The physics behind NASA’s DART mission after successful collision


“And we have impact.”

With that phrase, uttered amid the cheers of NASA scientists and engineers Monday evening, the agency’s so-called Double Asteroid Redirection Test, or DART, mission concluded. The team had achieved something humanity had never done before: successfully crash a spacecraft into an asteroid, altering the orbit of an object in space.

“For the first time, humanity has demonstrated the ability to autonomously target and alter the orbit of a celestial object,” Ralph Semmel, director of the Johns Hopkins University Applied Physics Laboratory, which managed the mission, said after the collision, the New York Timesreports.

The “double asteroid,” referring to the near-Earth system of Didymos, the larger asteroid, and Dimorphos, its “moonlet,” was not a threat to Earth. But the pair of space rocks were suitable test subjects for the first-of-its-kind planetary defense mission—a proof of concept that could help human beings deflect current cosmic threats in the future.

“That system is a member of the Apollo asteroids, not the Apollo mission, but a class of asteroids that are ‘Earth-crossing,’ as they call it,’” says Jacqueline McCleary, assistant professor of physics at Northeastern University.
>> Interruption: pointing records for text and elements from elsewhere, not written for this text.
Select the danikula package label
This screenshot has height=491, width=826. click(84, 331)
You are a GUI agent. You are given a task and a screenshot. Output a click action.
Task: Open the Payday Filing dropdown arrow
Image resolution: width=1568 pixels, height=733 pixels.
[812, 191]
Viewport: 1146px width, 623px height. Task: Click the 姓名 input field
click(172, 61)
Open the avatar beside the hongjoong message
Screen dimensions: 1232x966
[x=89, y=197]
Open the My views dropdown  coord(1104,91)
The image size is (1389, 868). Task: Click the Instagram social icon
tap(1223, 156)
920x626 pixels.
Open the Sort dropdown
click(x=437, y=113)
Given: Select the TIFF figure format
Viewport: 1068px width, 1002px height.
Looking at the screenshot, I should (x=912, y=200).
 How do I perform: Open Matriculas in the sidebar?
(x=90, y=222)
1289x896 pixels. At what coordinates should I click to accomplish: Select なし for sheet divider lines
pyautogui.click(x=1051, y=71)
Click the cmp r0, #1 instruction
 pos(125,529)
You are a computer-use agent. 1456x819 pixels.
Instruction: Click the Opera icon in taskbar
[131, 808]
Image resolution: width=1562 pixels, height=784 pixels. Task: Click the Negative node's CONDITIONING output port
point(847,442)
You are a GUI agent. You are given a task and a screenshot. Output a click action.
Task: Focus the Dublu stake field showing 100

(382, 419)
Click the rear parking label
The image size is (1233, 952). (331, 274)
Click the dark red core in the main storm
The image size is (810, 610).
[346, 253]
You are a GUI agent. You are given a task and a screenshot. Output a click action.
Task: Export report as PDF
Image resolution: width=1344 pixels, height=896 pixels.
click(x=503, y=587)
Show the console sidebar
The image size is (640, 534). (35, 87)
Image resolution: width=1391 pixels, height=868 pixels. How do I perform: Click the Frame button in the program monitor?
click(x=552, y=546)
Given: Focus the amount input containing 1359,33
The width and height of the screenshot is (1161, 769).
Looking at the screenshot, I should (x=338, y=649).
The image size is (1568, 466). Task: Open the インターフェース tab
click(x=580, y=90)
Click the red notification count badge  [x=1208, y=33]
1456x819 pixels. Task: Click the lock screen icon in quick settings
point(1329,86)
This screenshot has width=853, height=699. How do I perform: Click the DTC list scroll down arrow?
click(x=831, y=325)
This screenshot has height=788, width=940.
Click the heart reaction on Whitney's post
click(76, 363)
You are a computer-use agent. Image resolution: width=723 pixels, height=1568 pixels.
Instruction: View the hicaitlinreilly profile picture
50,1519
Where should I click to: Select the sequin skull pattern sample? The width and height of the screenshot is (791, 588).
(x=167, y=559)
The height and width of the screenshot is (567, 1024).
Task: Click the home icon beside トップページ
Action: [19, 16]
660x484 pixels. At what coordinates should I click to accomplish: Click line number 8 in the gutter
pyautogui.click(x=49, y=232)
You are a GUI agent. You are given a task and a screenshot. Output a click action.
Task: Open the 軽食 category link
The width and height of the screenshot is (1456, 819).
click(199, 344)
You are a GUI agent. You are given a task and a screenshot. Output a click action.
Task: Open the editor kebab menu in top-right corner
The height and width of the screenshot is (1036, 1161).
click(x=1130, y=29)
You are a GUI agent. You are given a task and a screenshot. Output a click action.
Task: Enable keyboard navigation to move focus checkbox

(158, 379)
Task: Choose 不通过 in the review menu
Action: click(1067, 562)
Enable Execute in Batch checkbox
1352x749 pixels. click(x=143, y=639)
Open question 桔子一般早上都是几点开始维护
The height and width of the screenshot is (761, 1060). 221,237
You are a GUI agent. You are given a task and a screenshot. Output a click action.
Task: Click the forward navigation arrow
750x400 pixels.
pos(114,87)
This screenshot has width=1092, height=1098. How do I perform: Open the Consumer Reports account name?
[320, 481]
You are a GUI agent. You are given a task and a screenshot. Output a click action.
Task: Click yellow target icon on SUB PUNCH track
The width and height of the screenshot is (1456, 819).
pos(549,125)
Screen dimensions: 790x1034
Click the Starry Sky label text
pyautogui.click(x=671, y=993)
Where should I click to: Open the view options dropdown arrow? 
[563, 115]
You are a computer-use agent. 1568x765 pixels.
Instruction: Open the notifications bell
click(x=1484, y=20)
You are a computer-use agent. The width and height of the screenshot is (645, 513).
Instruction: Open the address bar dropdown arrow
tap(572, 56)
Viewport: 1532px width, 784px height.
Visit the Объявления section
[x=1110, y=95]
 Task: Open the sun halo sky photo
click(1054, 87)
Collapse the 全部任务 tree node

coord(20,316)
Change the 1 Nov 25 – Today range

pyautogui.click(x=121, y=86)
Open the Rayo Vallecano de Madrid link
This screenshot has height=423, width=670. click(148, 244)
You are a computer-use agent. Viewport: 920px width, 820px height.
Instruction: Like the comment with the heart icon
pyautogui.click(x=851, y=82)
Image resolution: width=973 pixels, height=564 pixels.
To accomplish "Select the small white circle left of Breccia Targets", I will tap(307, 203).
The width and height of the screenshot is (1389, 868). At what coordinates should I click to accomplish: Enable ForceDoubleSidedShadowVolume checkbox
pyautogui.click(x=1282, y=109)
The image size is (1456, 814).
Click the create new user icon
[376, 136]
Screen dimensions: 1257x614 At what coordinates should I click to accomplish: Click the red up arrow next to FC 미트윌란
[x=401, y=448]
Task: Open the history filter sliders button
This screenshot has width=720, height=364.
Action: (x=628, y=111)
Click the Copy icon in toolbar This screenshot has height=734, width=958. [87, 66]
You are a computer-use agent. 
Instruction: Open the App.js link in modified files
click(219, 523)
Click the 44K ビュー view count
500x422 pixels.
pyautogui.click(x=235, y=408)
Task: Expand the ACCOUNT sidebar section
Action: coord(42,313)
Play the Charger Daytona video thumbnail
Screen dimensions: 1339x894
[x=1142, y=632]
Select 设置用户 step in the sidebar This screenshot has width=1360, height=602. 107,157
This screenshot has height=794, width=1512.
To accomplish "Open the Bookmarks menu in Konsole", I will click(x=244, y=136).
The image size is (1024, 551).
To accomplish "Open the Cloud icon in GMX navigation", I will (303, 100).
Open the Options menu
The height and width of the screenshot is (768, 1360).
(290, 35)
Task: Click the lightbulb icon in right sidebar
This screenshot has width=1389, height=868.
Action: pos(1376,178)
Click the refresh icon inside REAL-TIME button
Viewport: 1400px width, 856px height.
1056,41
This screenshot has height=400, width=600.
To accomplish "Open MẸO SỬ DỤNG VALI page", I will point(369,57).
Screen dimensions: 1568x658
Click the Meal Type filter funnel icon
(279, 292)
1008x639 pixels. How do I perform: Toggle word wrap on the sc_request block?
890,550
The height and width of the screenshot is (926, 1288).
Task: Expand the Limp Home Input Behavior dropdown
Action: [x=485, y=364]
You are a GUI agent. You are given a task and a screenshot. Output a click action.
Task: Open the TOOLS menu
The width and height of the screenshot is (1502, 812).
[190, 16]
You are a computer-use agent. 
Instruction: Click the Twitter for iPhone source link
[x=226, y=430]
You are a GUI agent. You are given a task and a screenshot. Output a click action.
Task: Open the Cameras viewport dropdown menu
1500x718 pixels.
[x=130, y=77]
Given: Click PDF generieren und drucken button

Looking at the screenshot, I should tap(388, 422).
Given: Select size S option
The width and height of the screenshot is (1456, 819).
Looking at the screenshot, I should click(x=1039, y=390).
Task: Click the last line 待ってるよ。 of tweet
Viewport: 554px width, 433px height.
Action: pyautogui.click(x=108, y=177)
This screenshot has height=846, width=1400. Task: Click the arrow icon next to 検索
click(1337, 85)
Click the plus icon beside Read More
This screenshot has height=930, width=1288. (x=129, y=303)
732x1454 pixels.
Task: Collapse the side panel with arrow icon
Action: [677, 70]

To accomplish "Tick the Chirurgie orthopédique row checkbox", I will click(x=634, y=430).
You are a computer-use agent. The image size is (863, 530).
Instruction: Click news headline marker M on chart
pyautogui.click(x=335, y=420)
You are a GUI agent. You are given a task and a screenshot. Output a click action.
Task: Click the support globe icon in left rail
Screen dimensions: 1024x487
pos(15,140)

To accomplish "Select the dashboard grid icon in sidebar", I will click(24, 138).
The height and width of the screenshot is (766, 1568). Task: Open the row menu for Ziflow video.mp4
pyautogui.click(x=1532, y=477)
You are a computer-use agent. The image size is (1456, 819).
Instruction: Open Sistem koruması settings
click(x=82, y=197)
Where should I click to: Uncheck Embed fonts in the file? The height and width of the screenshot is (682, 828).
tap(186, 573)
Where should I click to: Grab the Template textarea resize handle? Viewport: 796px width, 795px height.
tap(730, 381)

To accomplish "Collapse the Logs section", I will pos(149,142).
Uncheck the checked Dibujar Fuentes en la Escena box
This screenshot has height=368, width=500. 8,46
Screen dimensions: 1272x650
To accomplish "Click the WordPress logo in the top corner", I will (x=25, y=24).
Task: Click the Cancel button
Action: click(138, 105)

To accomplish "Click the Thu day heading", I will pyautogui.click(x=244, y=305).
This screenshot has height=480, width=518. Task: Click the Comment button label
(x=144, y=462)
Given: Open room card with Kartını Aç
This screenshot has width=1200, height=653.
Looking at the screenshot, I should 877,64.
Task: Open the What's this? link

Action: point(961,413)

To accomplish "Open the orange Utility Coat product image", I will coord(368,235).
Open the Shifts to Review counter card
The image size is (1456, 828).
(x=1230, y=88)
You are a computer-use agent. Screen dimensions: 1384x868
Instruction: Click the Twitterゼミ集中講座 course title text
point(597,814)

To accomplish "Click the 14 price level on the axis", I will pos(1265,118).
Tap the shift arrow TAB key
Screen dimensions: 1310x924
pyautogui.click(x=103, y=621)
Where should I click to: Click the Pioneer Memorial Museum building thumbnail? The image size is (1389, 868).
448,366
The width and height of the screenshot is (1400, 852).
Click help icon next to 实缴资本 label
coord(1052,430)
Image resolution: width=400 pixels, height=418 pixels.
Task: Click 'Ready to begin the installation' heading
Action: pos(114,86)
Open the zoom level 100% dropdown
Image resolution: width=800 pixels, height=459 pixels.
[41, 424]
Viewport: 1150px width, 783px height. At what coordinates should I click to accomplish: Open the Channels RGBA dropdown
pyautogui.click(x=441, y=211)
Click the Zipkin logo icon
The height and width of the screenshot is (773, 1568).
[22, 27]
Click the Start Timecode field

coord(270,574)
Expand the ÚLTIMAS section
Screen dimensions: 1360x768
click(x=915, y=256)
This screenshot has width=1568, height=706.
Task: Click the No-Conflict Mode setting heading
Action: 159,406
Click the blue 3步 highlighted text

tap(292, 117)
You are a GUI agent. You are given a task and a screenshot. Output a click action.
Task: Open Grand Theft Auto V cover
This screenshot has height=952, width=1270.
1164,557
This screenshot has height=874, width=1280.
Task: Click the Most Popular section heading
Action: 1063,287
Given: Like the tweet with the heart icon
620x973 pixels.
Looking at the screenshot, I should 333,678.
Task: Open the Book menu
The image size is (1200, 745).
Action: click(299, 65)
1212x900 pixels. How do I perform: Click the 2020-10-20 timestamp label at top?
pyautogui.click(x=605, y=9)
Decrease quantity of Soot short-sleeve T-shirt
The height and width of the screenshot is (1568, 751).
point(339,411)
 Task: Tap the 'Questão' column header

Jacqueline McCleary, assistant professor of physics at the College of Science. Photos by Matthew Modoono/Northeastern University

At their closest approach to the Earth, Apollo asteroids are inside the Earth-Sun orbit, McCleary says. While Dimorphos, which is about 525 feet across, and its parent asteroid Didymos, which is about a half-mile long, don’t pose an imminent threat to Earth, they belong to a class of objects that are of considerable interest due to their proximity, McCleary says.

The DART mission, in effect, was to send a specially designed spacecraft to collide with the space rock at such velocity as to produce an impact equivalent to “2.6 tons of TNT,” McCleary says, or “a good-sized military bomb.”

“It’s incredibly sophisticated technologically, but in essence, you are trying to shoot a bullet out of the sky with another bullet,” McCleary says. “In this case you’ve got this satellite hurtling towards this little moonlet Dimorphos, which is like a proof of concept that one can hit an asteroid with enough momentum to cause a change in its orbit.”


“All of the momentum of DART, all of its energy, gets transferred to this little moonlet and actually moves its orbit inwards,” McCleary says. “So it’s not pushing it out from the parent body—it’s actually pushing it in a little bit.”

“On the one hand, this is Kepler’s Third Law, which has been known for centuries,” she continued, “and first-year physics: you hit one thing with another thing, it will move. It’s bumper cars.”

Of course, with all ground-breaking space missions, there is the potential to encounter unknown unknowns. The primary unknown here, McCleary says, is the degree of the deflection, or just how much Dimorphos’s orbital period changes as a result of the impact.

“If you take as baseline, 11 hours and 55 minutes—will the new orbital period be 11 hours and 45 minutes? Will it be 11 hours and 20 minutes?” she says.

And the exact degree—the amount by which the orbital period could change—depends on a few factors, such as DART’s angle of impact. Such high-speed collisions—DART crashed into Dimorphos while traveling at more than 14,000 miles per hour—can produce a “spray” of debris that could also, when all is said and done, influence Dimorphos’s post-crash orbit. Scientists also don’t know exactly what the space rock, which some scientists describe rather like a “loosely bound rubble pile,” is made of.